Give again the line that contains "548x164 pixels.", plus every line after it to the end of the records, unchanged.

(Beginning of RECORDS FOR THE EXERCISE)

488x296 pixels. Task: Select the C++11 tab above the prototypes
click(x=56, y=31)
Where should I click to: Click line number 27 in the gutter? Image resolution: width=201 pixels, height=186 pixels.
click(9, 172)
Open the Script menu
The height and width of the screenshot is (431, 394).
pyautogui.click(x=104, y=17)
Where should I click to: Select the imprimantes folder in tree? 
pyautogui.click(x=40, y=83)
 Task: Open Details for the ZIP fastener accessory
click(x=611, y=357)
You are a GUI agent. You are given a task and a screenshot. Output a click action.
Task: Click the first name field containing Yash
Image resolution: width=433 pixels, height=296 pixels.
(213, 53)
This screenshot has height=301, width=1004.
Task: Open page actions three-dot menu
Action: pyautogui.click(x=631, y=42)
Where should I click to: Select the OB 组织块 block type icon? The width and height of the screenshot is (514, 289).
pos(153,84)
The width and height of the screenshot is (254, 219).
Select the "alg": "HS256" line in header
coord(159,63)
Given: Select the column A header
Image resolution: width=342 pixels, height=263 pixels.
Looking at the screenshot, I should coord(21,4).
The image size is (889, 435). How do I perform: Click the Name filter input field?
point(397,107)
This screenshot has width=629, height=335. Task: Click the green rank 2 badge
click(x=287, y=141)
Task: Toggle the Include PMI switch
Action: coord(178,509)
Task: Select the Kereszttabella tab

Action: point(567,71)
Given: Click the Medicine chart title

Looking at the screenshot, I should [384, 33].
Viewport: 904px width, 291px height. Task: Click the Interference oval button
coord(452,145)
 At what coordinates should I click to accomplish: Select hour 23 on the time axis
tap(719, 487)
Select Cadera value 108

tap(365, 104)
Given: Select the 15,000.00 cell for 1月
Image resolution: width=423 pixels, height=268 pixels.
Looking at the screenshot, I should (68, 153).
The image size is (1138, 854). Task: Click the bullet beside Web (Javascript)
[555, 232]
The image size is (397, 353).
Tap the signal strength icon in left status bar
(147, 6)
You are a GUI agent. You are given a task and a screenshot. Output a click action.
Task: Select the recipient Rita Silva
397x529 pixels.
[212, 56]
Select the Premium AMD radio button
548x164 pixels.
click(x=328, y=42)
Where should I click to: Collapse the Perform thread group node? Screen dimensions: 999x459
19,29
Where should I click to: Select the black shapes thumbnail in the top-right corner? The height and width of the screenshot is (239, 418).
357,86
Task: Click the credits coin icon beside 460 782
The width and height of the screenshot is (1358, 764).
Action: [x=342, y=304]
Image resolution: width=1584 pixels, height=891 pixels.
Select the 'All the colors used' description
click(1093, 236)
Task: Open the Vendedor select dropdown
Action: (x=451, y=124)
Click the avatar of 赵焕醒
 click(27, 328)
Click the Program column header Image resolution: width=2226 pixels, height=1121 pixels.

(End of RECORDS FOR THE EXERCISE)

**TASK RESULT**
548x164 pixels.
click(x=328, y=42)
Where should I click to: Collapse the Perform thread group node? Screen dimensions: 999x459
19,29
Where should I click to: Select the black shapes thumbnail in the top-right corner? The height and width of the screenshot is (239, 418).
357,86
Task: Click the credits coin icon beside 460 782
The width and height of the screenshot is (1358, 764).
Action: [x=342, y=304]
Image resolution: width=1584 pixels, height=891 pixels.
Select the 'All the colors used' description
click(1093, 236)
Task: Open the Vendedor select dropdown
Action: (x=451, y=124)
Click the avatar of 赵焕醒
 click(27, 328)
Click the Program column header Image resolution: width=2226 pixels, height=1121 pixels.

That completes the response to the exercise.